3) Le rêve cybernétique est celui de s'émanciper d'une telle force transcendante et hétéronome: il existerait simplement des individus, des atomes d'humanité, homo economicus, qui ne font société que dans la mesure où ils sont connectés en réseaux d'échanges (marchés...) utilitaristes — réseaux que l'on peut configurer, programmer non pas grâce à des lois, qui impliqueraient l'existence d'une politique, d'un plan explicitement orienté, mais plutôt à l'aide d'une "gouvernance" qui permet de faire "naturellement" émerger l'ordre le meilleur, l'équilibre. On peut de la sorte prétendre évacuer la politique et se bercer de l'illusion qu'on peut simplement s'en remettre à un système qui trouvera naturellement son équilibre optimum. Illusion authentique, vécue souvent sincèrement, sans cynisme, mais qui émerge d'autant plus facilement qu'elle favorise les intérêts du grand capital.

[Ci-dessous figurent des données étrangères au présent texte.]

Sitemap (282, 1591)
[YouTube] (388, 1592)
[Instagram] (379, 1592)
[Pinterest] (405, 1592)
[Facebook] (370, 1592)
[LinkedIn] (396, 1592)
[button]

Ces développements ont lieu dans un contexte de délitement graduel du pouvoir de l'état, ou en tout cas d'un pôle unifié de souveraineté, qui subit la corrosion de la mondialisation et qui semble à Supiot mener à terme à une nouvelle forme de féodalité, dans laquelle les acteurs moins puissants doivent faire allégeance à plus puissants qu'eux dans un ordre où l'état ne garantit plus l'identité et les droits des individus. La souveraineté s'émiette. Le droit est vidé de sa force normative par le law shopping, comme les états de leur force d'action par l'évasion fiscale massive pratiquée par les multinationales et les ménages fortunés.

Ce que la gouvernance par les nombres permet aux élites d'évacuer c'est surtout la démocratie — car celle-ci a toujours le potentiel de pouvoir porter atteinte à la configuration présente du système de la vie en commun, et par là, à leur domination.